Task instructions:
Give back exactly the lines from the "The image size is (844, 1171)." line to the final line of the records, and only those, minus any pictures.

Stored data
• • •

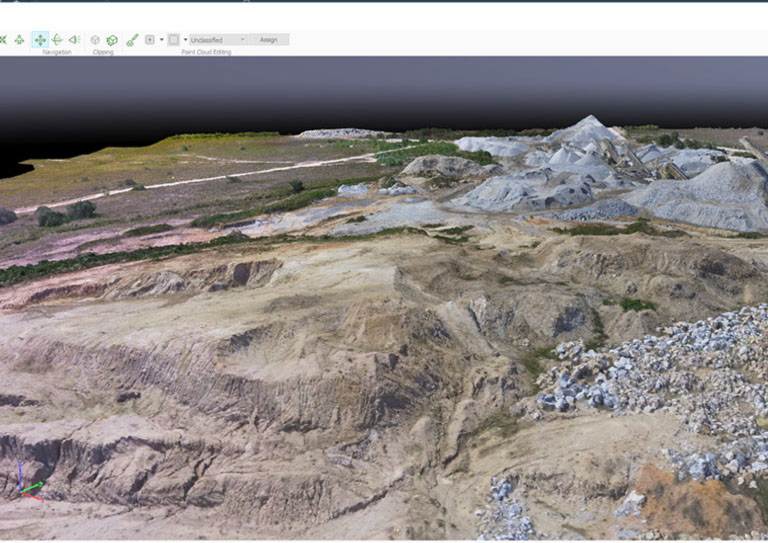Image resolution: width=768 pixels, height=543 pixels.
Task: Open the Unclassified classification combo box
Action: click(217, 40)
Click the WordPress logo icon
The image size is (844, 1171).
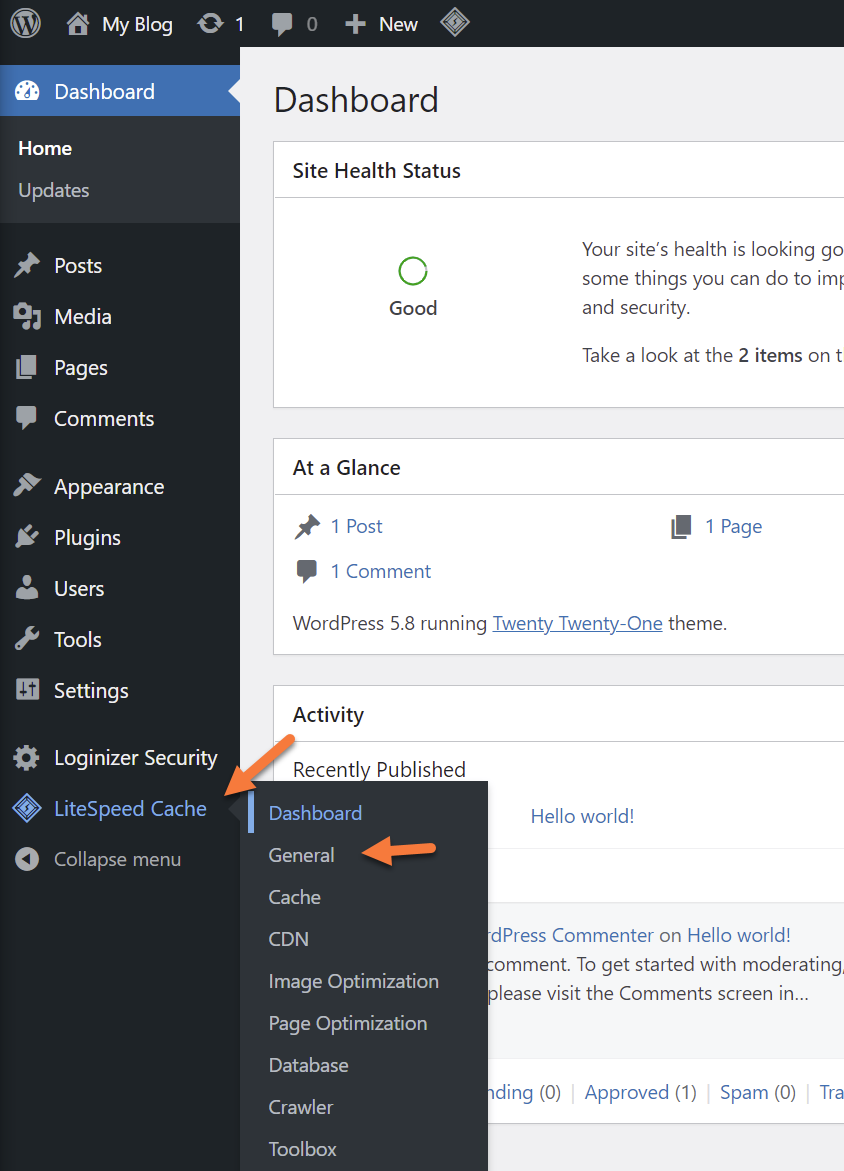25,24
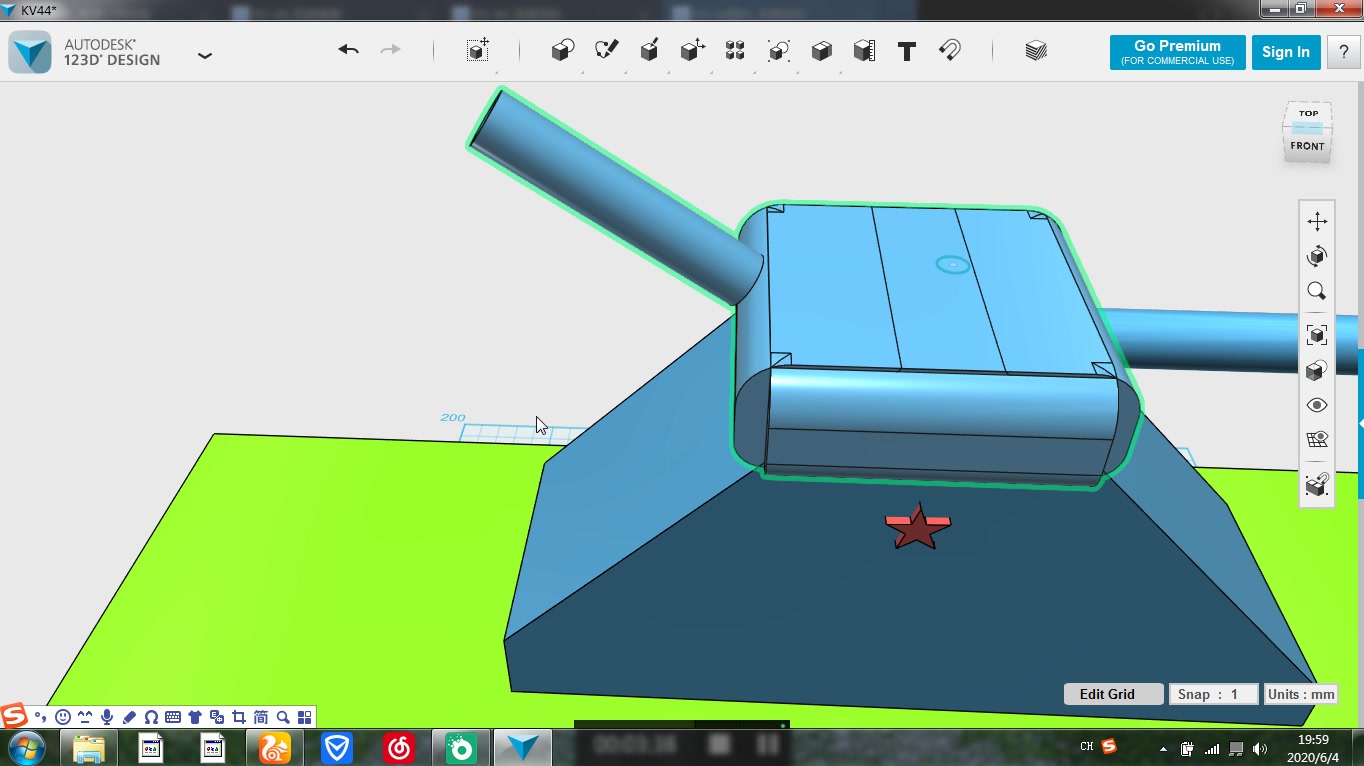Open the Units: mm settings
This screenshot has width=1364, height=766.
(x=1300, y=694)
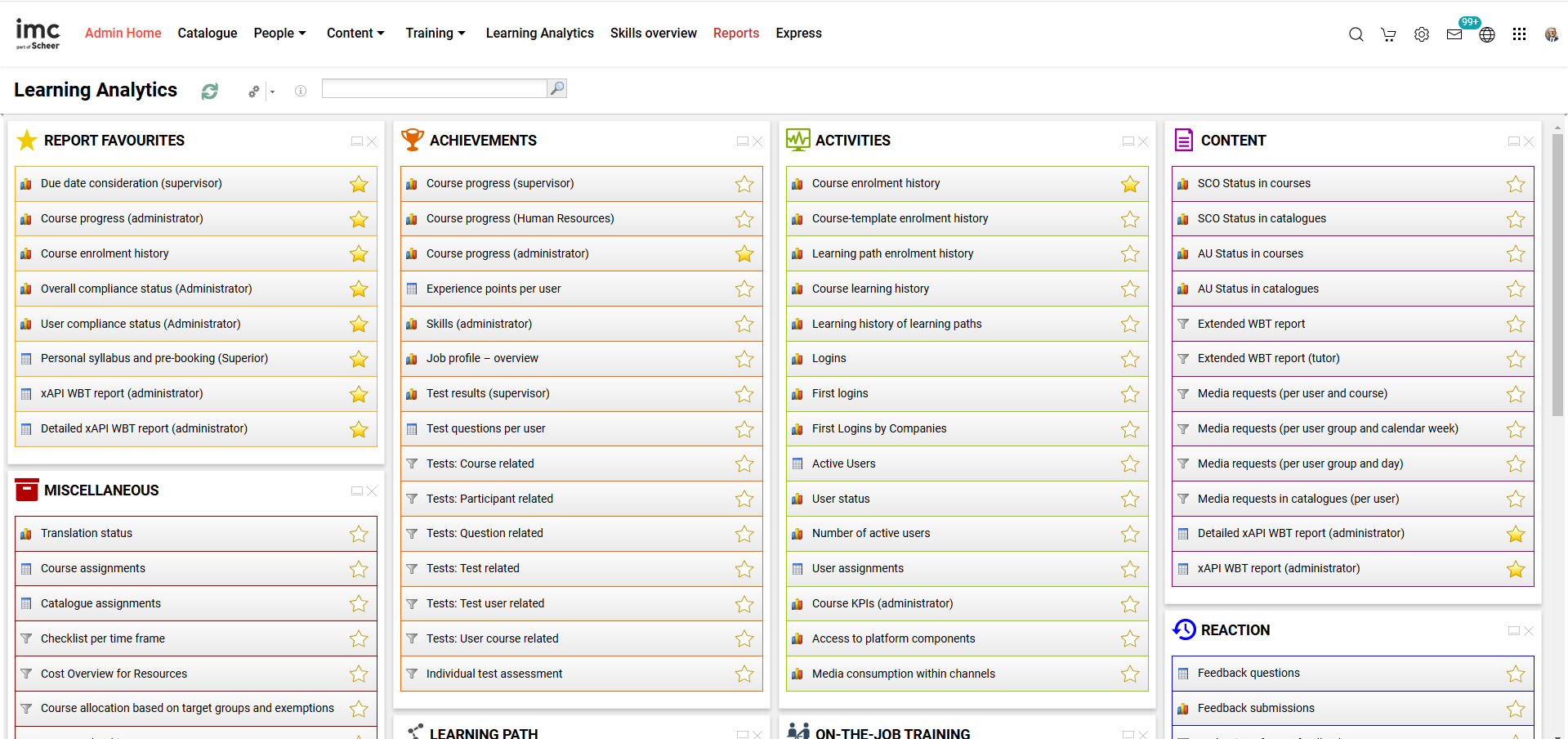Expand the People dropdown menu
The height and width of the screenshot is (739, 1568).
pos(280,33)
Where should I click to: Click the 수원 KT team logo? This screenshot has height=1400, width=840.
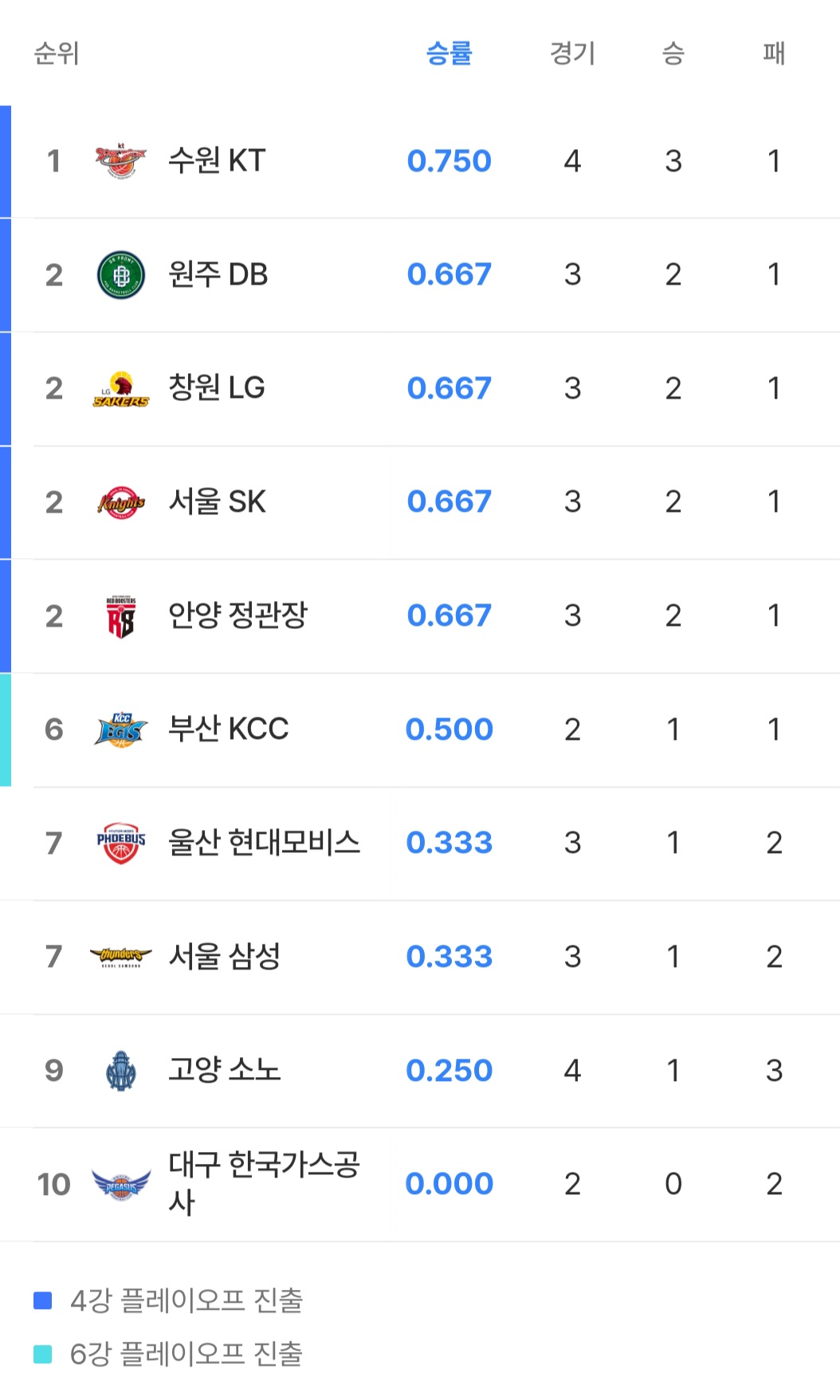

• • •

Result below:
The image size is (844, 1171).
25,24
Open the Units: mm settings
This screenshot has width=1364, height=766.
(x=1300, y=694)
Expand the People dropdown menu
The height and width of the screenshot is (739, 1568).
pos(280,33)
Where should I click to: Click the 수원 KT team logo? This screenshot has height=1400, width=840.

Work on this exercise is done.